I chose Golang for practice and let’s see where it took me. All popular languages ​​have database clients and query processors, language differences will become apparent later

Authentication

As elsewhere, you are given the choice of registering through providers or by email. In the example, I used JWT tokens and Google — SDK have already been written for this

For login and registration via Google, 2 handles are defined:

  • /api/v1/google/login — “Sign in with Google” button goes here
  • /api/v1/google/callback — upon successful login, you will receive a callback from Google, here the user is saved in the database and a JWT token is generated for him. This URL is registered in google cloud (localhost is fine, local domains are not)

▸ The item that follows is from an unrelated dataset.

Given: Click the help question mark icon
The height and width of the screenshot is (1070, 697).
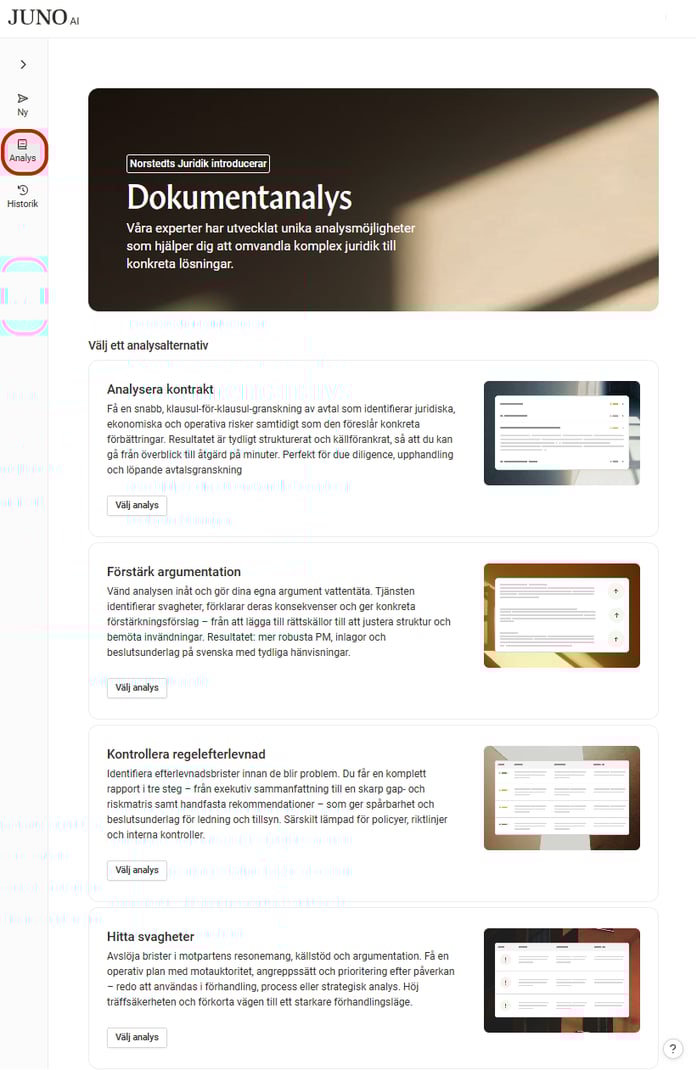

The user keeps an array of Providers in the database — this gives an understanding of whether the user registered via Google, email, or all together

As is typical for JWT tokens, they cannot be canceled. The “log out” button adds tokens to the blacklist; to do this, connect Redis and indicate the key lifetime until the end of the token’s life

I store JWT tokens in httpOnly cookies, I chose this path based on the alternatives:

  • due to a redirect from Google, I cannot specify the token in the response header; react without SSR will not be able to read it
  • I didn’t want to leave the token in the URL, because then I need to get it from the frontend

CORS

To work with cookies, I allow Access-Control-Allow-Credentials and set local domains, localhost and infrastructure addresses to Access-Control-Allow-Origin

corsCfg := cors.DefaultConfig()
    corsCfg.AllowOrigins = []string{
        cfg.FrontendUrl,
        "<http://prometheus:9090>",
        "<https://chemnitz-map.local>",
        "<https://api.chemnitz-map.local>",
        "<http://localhost:8080>"}
    corsCfg.AllowCredentials = true
    corsCfg.AddExposeHeaders(telemetry.TraceHeader)
    corsCfg.AddAllowHeaders(jwt.AuthorizationHeader)
    r.Use(cors.New(corsCfg))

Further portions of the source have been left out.